組織委「26日に福島をスタートするという計画には変更がありません」

   IOC(国際オリンピック委員会)は22日、東京五輪について延期を含めて検討すると発表。予定どおりの7月開催が揺らぎ、3月26日にJヴィレッジ(福島県)からのスタートが迫った聖火リレーについても、中止・延期論が熱を帯びる。

   五輪組織委員会は23日に会見し、森喜朗会長は聖火リレー実施について、トーマス・バッハIOC会長から「お任せします」と一任されたことを説明。武藤敏郎事務総長は「26日に福島をスタートするという計画には変更がありません」と強調し、IOCの発表を受けて「実施形態をどうするか検討したい。中止は全く考えていません」と方針を述べた。

   その「実施形態」をめぐってはさまざまな報道がある。感染拡大防止のため、無観客での開催に加え、そもそもなでしこジャパンの参加を見送る案を検討していると報じられたほか、トーチを持って走るリレーを取り止め、ランタンにつけた聖火を車で運ぶ形も浮上した。

   いずれも正式決定されたものではないとはいえ、聖火リレーのスタートを切るなでしこジャパン、その中心メンバー2人が辞退。インターネット上では聖火リレーのムードが減退しており、ツイッターでは、

「聖火リレー辞退が一流アスリートの間で広がっていくのだろうな・・・」
「まだ全体の方針が確定してないだろうに。他のランナーに変な同調圧力かからない事を願う」
「聖火ランナー辞退を表明するアスリートが増えてきた」

など、辞退の連鎖が起きるのではないかとする声もあがっている。また、聖火ランナー本人が辞退を表明したことについて「本来ならアスリートや参加者を守るために中止の判断をするはずの組織が全く機能していない」と不安視する声もある。

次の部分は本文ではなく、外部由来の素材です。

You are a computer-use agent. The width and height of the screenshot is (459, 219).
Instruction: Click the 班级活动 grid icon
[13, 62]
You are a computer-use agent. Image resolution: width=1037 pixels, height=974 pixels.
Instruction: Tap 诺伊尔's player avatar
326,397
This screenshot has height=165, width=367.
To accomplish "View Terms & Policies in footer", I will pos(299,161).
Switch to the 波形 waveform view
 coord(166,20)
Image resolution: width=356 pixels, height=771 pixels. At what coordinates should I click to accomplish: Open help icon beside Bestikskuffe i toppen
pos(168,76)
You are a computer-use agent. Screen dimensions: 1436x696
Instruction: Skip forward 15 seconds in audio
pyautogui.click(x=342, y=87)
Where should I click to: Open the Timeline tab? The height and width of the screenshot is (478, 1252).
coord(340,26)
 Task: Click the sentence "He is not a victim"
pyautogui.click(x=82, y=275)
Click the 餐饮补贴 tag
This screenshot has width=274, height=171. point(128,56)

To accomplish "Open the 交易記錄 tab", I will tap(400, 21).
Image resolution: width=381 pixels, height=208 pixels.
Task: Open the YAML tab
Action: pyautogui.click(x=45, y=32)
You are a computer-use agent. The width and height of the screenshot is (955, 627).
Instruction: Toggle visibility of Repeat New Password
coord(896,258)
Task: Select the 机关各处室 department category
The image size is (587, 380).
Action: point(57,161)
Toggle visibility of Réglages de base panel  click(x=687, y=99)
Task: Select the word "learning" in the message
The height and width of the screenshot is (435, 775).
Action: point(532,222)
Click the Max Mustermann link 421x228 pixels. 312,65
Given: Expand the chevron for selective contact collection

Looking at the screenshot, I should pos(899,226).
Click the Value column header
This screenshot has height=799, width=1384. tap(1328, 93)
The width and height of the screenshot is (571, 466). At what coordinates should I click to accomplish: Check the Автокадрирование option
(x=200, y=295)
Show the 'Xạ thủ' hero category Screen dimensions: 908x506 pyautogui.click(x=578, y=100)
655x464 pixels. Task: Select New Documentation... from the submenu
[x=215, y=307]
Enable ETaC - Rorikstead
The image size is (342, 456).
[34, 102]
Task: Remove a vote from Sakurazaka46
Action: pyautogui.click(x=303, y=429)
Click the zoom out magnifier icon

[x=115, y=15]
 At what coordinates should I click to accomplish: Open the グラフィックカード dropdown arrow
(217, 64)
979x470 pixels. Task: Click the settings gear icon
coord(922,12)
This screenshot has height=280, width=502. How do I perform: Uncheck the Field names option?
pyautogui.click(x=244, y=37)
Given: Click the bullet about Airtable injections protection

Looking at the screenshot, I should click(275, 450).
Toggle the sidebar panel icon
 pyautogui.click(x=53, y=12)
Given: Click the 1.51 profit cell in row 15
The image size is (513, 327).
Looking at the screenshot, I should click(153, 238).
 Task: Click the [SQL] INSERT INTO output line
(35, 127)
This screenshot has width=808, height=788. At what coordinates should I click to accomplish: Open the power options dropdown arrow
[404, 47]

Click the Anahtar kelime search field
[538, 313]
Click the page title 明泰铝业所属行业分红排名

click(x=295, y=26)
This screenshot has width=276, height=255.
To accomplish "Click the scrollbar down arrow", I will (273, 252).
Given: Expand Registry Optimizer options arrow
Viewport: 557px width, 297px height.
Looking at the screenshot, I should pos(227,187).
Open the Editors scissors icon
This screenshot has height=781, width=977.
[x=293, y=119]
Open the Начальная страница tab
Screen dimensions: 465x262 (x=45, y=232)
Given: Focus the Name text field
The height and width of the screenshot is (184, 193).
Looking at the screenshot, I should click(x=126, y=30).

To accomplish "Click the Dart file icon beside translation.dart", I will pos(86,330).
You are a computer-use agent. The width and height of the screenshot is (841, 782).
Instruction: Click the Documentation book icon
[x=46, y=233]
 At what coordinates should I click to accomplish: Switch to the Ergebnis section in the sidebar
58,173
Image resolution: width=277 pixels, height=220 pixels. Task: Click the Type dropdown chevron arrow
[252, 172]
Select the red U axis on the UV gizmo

   五輪2大会のマラソンメダリストで現在IOC「スポーツと活動的社会委員会」委員の有森裕子氏は23日夕、ツイッターで、

「オリパラの延期が、多くの可能性をほぼ検討され決まるのに、人がどう考えても集まるであろう聖火リレーを予定通り開催する事に疑問に思う」
「オリパラの聖火は運べば良いものではなく、多くの関わる人達に希望や夢を感じ歓迎されるなかで運ばれて灯されるものではないのだろうか?」

と懸念をつづっている。

   TBSが24日夕に報じたところでは、組織委は同日21時ごろにもう一度会見を開く。その直前には安倍晋三首相とバッハ氏の電話会談が行われる。NHKは20時ごろ、安倍首相がバッハ氏に「1年程度」の延期を提案する方針、と伝えた。